平良さんご家族の住まいは、周辺の緑に馴染むよう高さを低く抑えた平屋建て。
15坪の自宅と10坪のアトリエを分けて建て、公私の距離をほどよく保ちつつ、2棟を開放的なテラスでつなぎました。

敷地の北側にある岩を背にして開いたテラスは、まさに「リゾート」を叶える要となりました。
テラスから見える岩肌は、まるで自然が織りなす絵画のよう。ともに建築士で、日々、忙しく過ごす夫婦に癒しを与え、子どもたちもアウトドア気分で楽しんでいるといいます。

「テラスで飲む朝のコーヒーが一番いい。一面ガラス窓のトイレもお気に入り。緑が生き生きとして、朝夕の景色がきれいです」と平良さん。

友人らとのパーティーでは、岩肌をライティングし、演出を盛り上げているそう。
家族や大切な人たちと楽しめる、パーソナルな景色を手に入れました。

室内はコンパクト。居住するスペースは、平良さん家族にとっての暮らしの効率を十分に考えた広さに。外の景色と自然光を取り込んでいます。写真左上に見える窓枠からのぞくスペースは屋上

屋上には浴槽を置いて、スペシャルな露天風呂に
日が沈むころには空の移り変わりを眺めながら
洗面台の向こう側にガラスをはめ込み、景色と自然光を取り込みました。スペースを広く感じる効果もあります


自宅とアトリエの間にある小路地ふうのアプローチを抜けると、テラスにつながり、その向こうにダイナミックな岩肌が見えてきます。クワズイモの大きな葉も印象的です。

自宅とアトリエは、岩と自然の草木がそのままインテリアとなるよう窓枠をデザインしました。
パソコンに向かいながら、料理をしながら、リビングでくつろぎながら、窓越しには自然の彩り、ゆれるハンモック、一服用のチェア、バーベキュー用の炉などが見えます。

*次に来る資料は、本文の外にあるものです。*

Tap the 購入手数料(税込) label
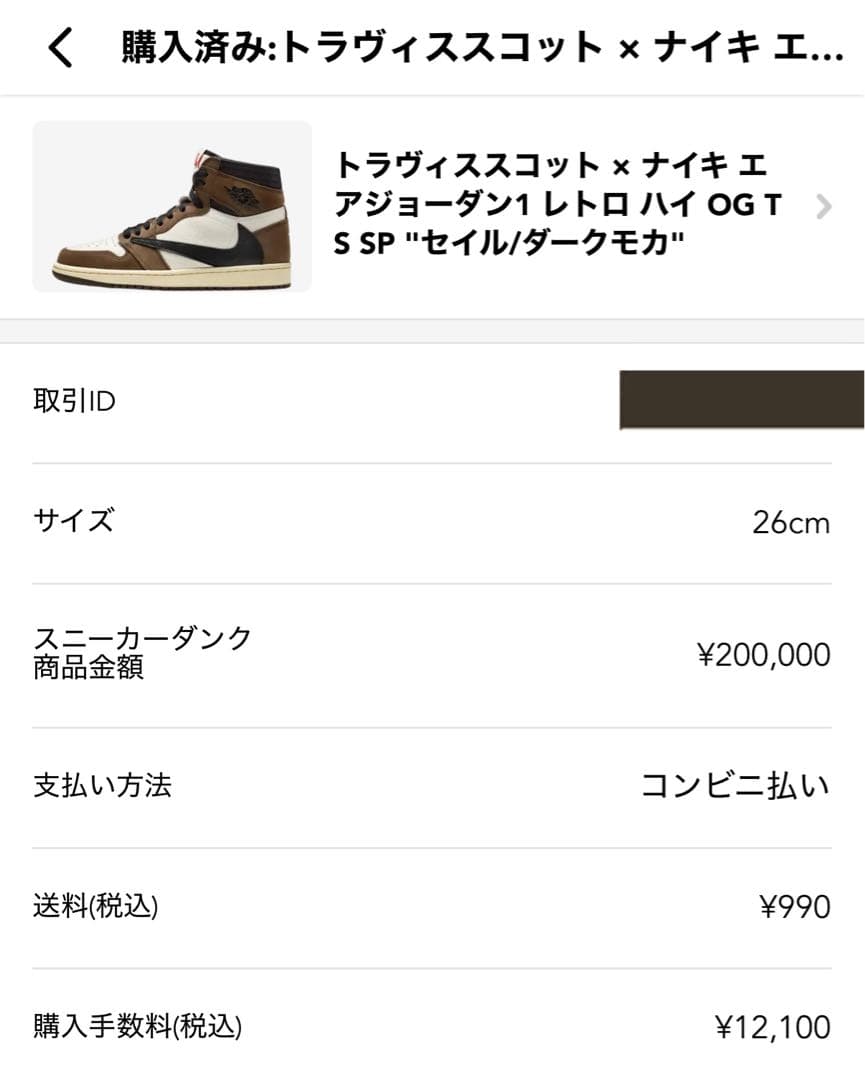 click(x=138, y=1026)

トイレや浴室、洗面室なども、外の景色や自然光を入れて、日常に自然の癒しを取り込んでいます。
屋上には露天風呂もつくりました。

「外に出たくなくなるほど居心地がいい」と平良さん。
「年を重ね、子どもを育てていると、家の居心地が一番になります」と妻・智子さんも話します。

仕事や家事に追われながらも、平穏な気持ちを呼び戻す工夫が随所に設計されています。

可動式家具でリビングの使い方が変化 写真をクリックすると大きな画像を見られます


平良さん宅では、リビングをさまざまな生活シーンに合わせて使えるよう、可動式の家具をデザインしています。
背もたれのない四角いソファを4台、細長のテーブルを2台用意し、積み木で遊ぶように配置換えすることで、室内を6パターンの用途で使えるよう工夫しました。

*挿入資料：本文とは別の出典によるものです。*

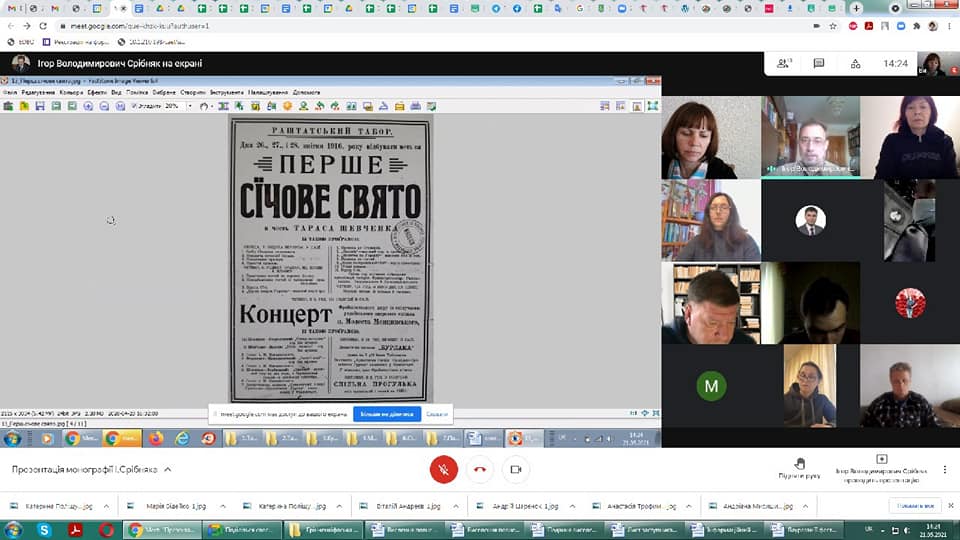This screenshot has height=540, width=960.
Task: Turn on the camera in Meet
Action: [516, 469]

2台の細長いテーブルは、長手を合わせて横に並べるとリビング用の座卓になり、縦に積んで高さを出すとダイニング用のカウンターテーブルに。プロジェクタースクリーンで映画を楽しむときはサイドテーブルとなり、低めにして壁付けで置くとローボードになります。

テーブルの配置に合わせて、四角いソファも自由に組み合わせて居心地をつくります。
長めに並べて足を伸ばして座ったり、部屋の中央にすべて集めてベッドにしたりと変幻自在に工夫。さらに、すべての家具を壁付けに寄せると、広めのストレッチルームになります。

正面の階段を上って右側が寝室スペース。階段前の左側入口を入ると秘密基地のような子供たちのスペースになっています

サンルームでは友人たちを招いてホームパーティをしばしば開催。キッチンから飲み物や食べ物を直接受け渡しができるのもいい

写真をクリックすると別画像が見られます


主婦が時間をつくるには、「いかに家事を楽にするか」を最優先することが大事。智子さんは、日々、楽しく暮らすため、家事にかける時短を考えました。

その結果、智子さんのアイデアで平面計画したのが、お掃除ロボット「ルンバ」仕様のオールフローリングにすること。
話題の「ルンバ」の導入をかねてから検討していた智子さん。お掃除ロボットの動きを研究して、すみずみまで掃除しやすいよう、極力、間仕切りや段差のない床にしました。
各室ドアの足元は床から10センチの隙間を作り、お掃除ロボットが行き来しやすい設計に。
定期的に室内を巡回しながら掃除してくれる人気家電は、住まいをきれいにしてくれる頼もしい存在に。今では「ルンバちゃん」と名付け、家族の一員のよう。
「ルンバ」以外にも設計当初から導入したい家電を検討し、置き場所や電源の設置場所を検討することは、暮らし始めてから大いに役に立つこと。平良さん宅では、床上10センチを「ルンバ」仕様とすることで、間仕切りや木の造作を無くしローコストにもつながりました。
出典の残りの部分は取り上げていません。